While deep copy keeps going and copying all the elements no matter how nested the elements are

a = [[1, 2, 3], [4, 5, 6]]
b = copy.deepcopy(a) # deep copy
a[0][0] = 5
# b[0][0] will not change

a[0] = [0, 0]
# b[0] will not change

Answer 2

From the docs:

• A shallow copy constructs a new compound object and then (to the extent possible) inserts references into it to the objects found in the original.
• A deep copy constructs a new compound object and then, recursively, inserts copies into it of the objects found in the original.

This interactive session might help you figure out the difference between shallow copy and deep copy:

In [91]: import copy

In [92]: z = [100, -1]

In [93]: a = [1, 2, z]

In [94]: b = a

In [95]: c = copy.copy(a)

In [96]: d = copy.deepcopy(a)

In [97]: a[0] = 99

In [98]: z[-1] = 0

In [99]: a
Out[99]: [99, 2, [100, 0]]

In [100]: b
Out[100]: [99, 2, [100, 0]]

In [101]: c
Out[101]: [1, 2, [100, 0]]

In [102]: d
Out[102]: [1, 2, [100, -1]]

Notice that the assignment b = a does not create a copy of the list referenced by a, it simply binds a new name b to that list.
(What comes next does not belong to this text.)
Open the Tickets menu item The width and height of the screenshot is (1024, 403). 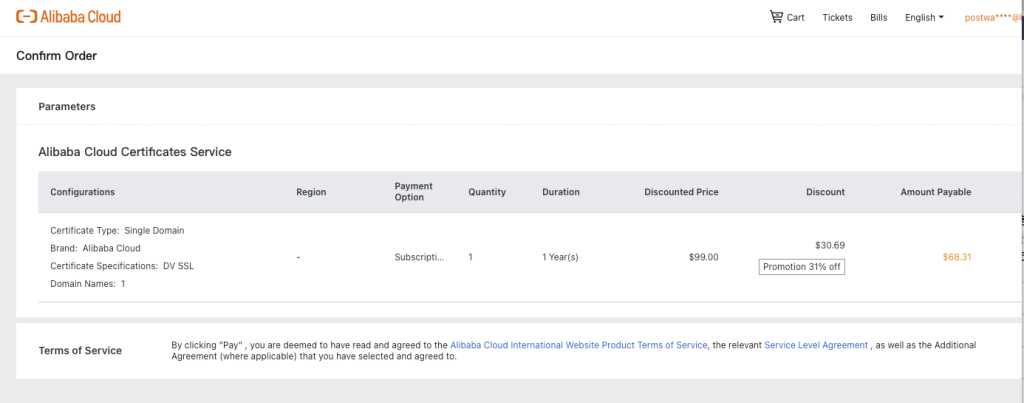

A graphical representation of the objects in memory may provide you with further insight into these concepts.

Answer 3

Python never makes a copy with the assignment =, it just adds another way of referring to the same object. From the Zen of Python (PEP 20), "Explicit is better than implicit." If you want a copy you need to be explicit and ask for one.

a = list() 
b = a
a.append(1)
print(id(a), id(b))
1215215211272 1215215211272

import copy
c = copy.copy(a) # shallow copy
d = copy.deepcopy(a) # deep copy
print(id(a), id(c), id(a[0]), id(c[0]))
1215215211272 1215228911952 1215215269384 1215228911952
print(id(a), id(d), id(a[0]), id(d[0]))
1215215211272 1215228911952 1215215224136 1215228911952

The id will tell you if an object is the same or if it's a copy. In this case deepcopy didn't actually copy the integer, because it didn't need to - integers are immutable and you can't tell the difference between a copy and the original.